No one cares anymore
Dear Annie: I am a 75-year-old woman in good health, and I’ve been married for 54 years. I have wonderful children, grandchildren and great-grandchildren. My problem is that many lifelong friends and most of my family members don’t seem to want to maintain a relationship with me. When I contact them, they seem glad to hear from me, but for the past three or four years, there has been no effort on their part to keep in touch with me.
My siblings and I have always been very close and shared things going on with our children and grandchildren. My siblings still talk to each other often, and my one sister-in-law keeps me informed about what’s happening in the family. I love my family and friends, but I am about ready to give up on those who don’t seem to want to have a relationship with me. I have asked a couple of family members whether they have a problem with me, and they deny there are any issues. I think they probably love me but for some reason don’t like me. I have examined my actions and spoken to a counselor and simply cannot find a reason for their distance. Any suggestions? — Feeling Rejected
Dear Feeling Rejected: You’ve done all the right things so far by talking to your family about this and consulting a counselor.
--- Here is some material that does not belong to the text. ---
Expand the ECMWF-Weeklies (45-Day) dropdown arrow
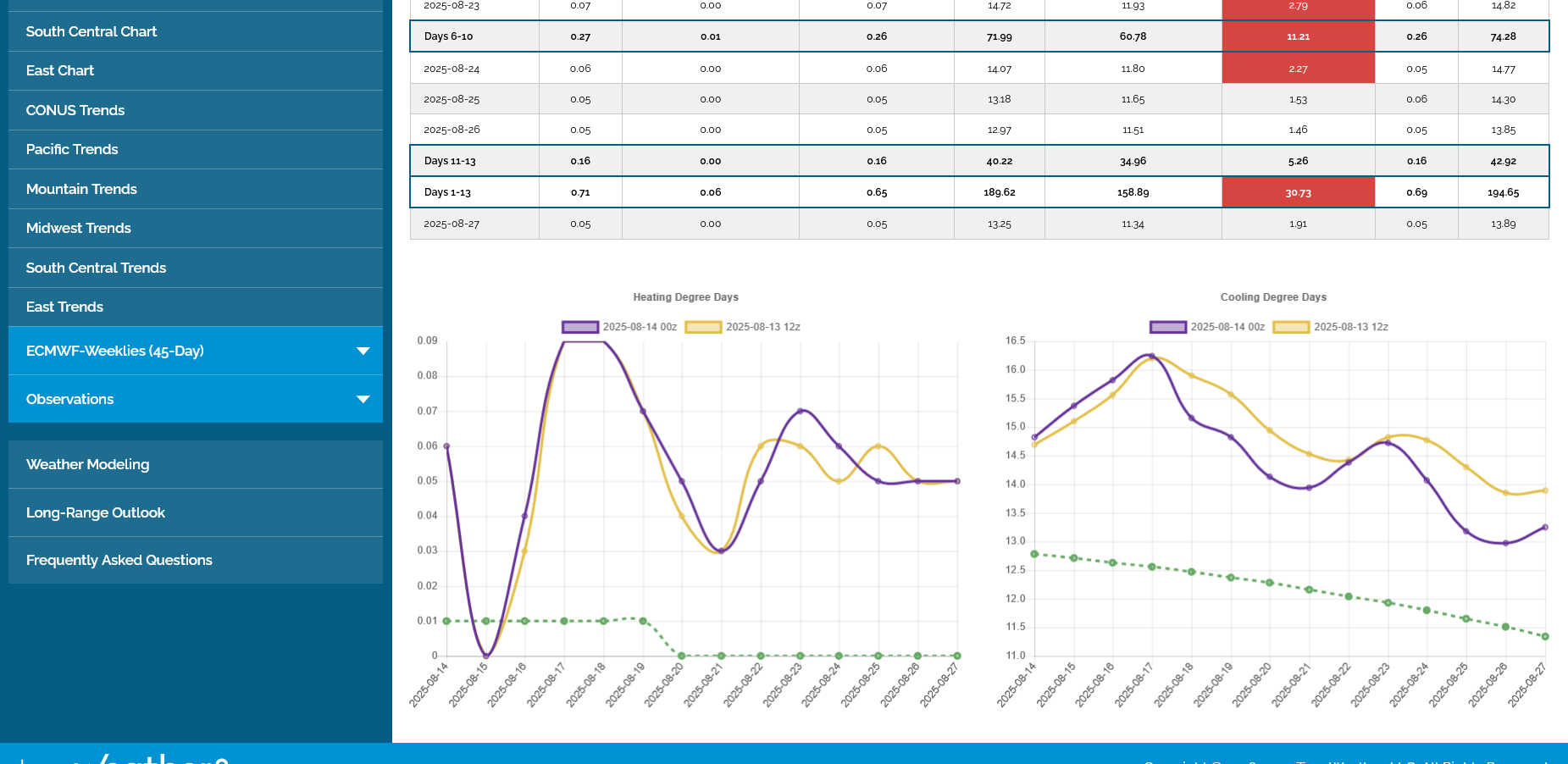Viewport: 1568px width, 764px height. click(363, 351)
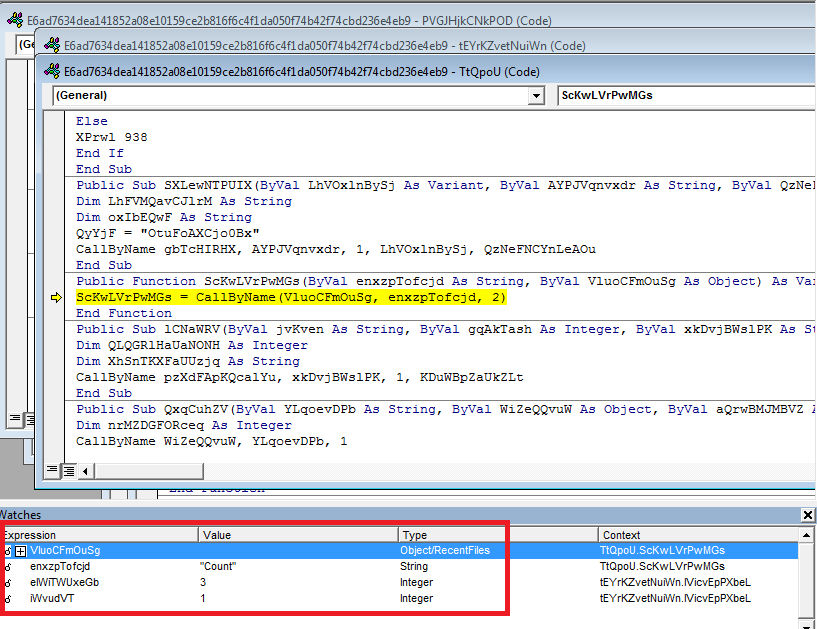Click the Context column header in Watches
817x629 pixels.
(700, 535)
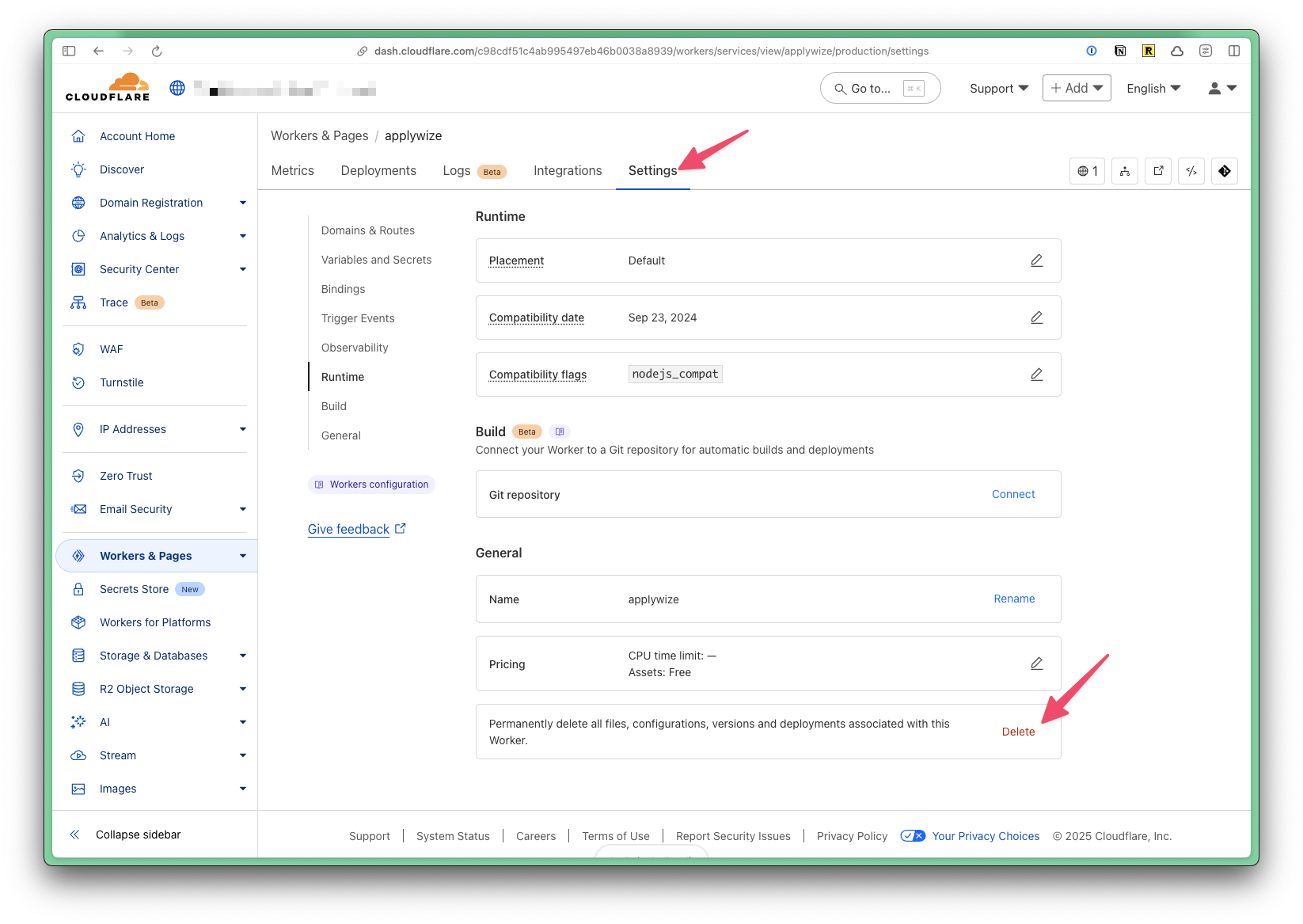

You mention this has happened only in the past few years, which leads me to think it may just be because everyone’s busy with children and grandchildren of their own. Or it could be because the advent of social media has made us lazier about reaching out in general. We check our Facebook feeds and feel content that we know what’s going on in loved ones’ lives.
Regardless of the reason, your recourse is the same: Get out there in your community and make new friends. Volunteer at a local shelter. Join a book club. Start a neighborhood walking group. And be doubly thankful for all the people in your life who are always there for you. You’ll be half as bothered by those who aren’t.